If you know that the congruence $$ x\equiv y\pmod{26} \tag{1} $$ is true, then you also know that the congruence $$ 7x\equiv 7y\pmod{26}\tag{2} $$ is true. This is because the first congruence simply states that $x-y$ is divisible by $26$. Consequently also $7(x-y)=7x-7y$ is divisible by $26$ which is exactly what the second congruence claims. In other words $(2)$ is a consequence of $(1)$, or $(1)\implies (2)$. The logic will automatically flow in this direction and we could have used any integer in place of $7$ here. The real question is whether we can also go backwards? In other words, does $(2)\implies (1)$ or, can we deduce that $(1)$ is true if and only if $(2)$ is true.
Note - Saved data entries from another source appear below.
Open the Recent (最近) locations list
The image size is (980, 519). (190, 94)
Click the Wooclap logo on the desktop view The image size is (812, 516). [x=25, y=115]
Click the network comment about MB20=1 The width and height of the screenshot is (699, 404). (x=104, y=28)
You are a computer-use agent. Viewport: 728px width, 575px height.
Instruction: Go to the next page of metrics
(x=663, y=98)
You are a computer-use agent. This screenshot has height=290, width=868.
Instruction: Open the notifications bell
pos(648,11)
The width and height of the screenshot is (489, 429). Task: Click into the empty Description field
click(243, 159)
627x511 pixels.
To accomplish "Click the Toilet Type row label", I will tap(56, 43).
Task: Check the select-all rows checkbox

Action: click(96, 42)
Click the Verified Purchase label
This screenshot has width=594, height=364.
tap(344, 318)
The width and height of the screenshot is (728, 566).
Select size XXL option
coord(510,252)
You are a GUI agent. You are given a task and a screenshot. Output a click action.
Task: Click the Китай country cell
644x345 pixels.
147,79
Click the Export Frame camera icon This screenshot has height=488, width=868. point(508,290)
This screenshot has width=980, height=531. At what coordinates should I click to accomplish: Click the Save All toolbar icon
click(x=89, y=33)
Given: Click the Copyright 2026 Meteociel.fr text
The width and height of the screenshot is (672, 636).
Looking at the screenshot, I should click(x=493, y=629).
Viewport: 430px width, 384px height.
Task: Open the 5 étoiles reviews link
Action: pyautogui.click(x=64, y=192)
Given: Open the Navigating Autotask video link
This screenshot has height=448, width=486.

To that end it is necessary that $7$ and $26$ are coprime. Simply stated this is a consequence of the fundamental theorem of arithmetic (=uniqueness of prime factorization of integers): multiplying an integer by seven will not make it divisible by $26$ unless it already is. The same conclusion can be reached by using a modular inverse of $7$. You have hopefully seen how that can be found (when it exists) using the extended Euclidean algorithm, so I simply make the observation that $$ 7\cdot15=105=1+4\cdot26\equiv1\pmod{26}. $$ How does this help? Repeating the above logic we see that because $7\cdot15=105$ the congruence $(2)$ implies the congruence $$ 105x\equiv105y\pmod{26}\tag{3}. $$ But on the left hand side of $(3)$ we have $105x\equiv x$ and on the right hand side we have $105y\equiv y$, because both $104x$ and $104y$ are divisible by $26$ for all integers $x,y$. Thus $(3)\implies(1)$, and we are done.
Addressing the question of finding the key matrix (the question was edited by the OP as it turned out that he had made an unlucky choice of two ciphertex/plaintext pairs)
$$ \left(\begin{matrix} 11 & 21 \\ 4 & 3 \end{matrix} \right)*\left( \begin{matrix} a & b \\ c & d \end{matrix} \right)= \left(\begin{matrix} 25 & 23 \\ 3 & 18 \end{matrix}\right). $$
You can solve this system of congruences any logical way you can/want. I show how to do it using the inverse matrix. The general recipe for inverting a $2\times2$ matrix (hopefully you have seen this in linear algebra or elsewhere) is $$ \left(\begin{matrix} a_{11} & a_{12} \\ a_{21} & a_{22} \end{matrix}\right)^{-1} =\frac1{a_{11}a_{22}-a_{12}a_{21}} \left(\begin{matrix} a_{22} & -a_{12} \\ -a_{21} & a_{11} \end{matrix}\right).\tag{4} $$ Everything here makes sense in modulo $26$ arithmetic except possibly division by the determinant. As above, we can divide by an integer modulo $26$ by multiplying with the modular inverse provided that the inverse exists, i.e. provided that the number we divide by is coprime to $26$.
The determinant of your matrix $$ A=\left(\begin{matrix} 11 & 21 \\ 4 & 3 \end{matrix} \right) $$ is $\det A=33-84=-51\equiv-51+2\cdot26=1\pmod{26},$ which is, of course, equal to its own inverse. Therefore $$ A^{-1}=\left(\begin{matrix} 11 & 21 \\ 4 & 3 \end{matrix} \right)^{-1}=\frac11\left(\begin{matrix} 3 & -21 \\ -4 & 11 \end{matrix} \right)\equiv \left(\begin{matrix} 3 & 5 \\ 22 & 11 \end{matrix} \right)\pmod{26}, $$ as $-21\equiv5\pmod{26}$ et cetera. We can then solve the matrix equation $(4)$ simply by multiplying it by $A^{-1}$ from the left hand side. The result is $$ \left( \begin{matrix} a & b \\ c & d \end{matrix} \right)= \left(\begin{matrix} 3 & 5 \\ 22 & 11 \end{matrix} \right) \left(\begin{matrix} 25 & 23 \\ 3 & 18 \end{matrix}\right)= \left(\begin{matrix} 90 & 159 \\ 583 & 704 \end{matrix}\right) \equiv \left(\begin{matrix} 12 & 3 \\ 11 & 2 \end{matrix}\right)\pmod{26}. $$
Leaving it to you to check all the calculations and the verification that this key matrix is compatible with the third plaintext/ciphertext pair that you have.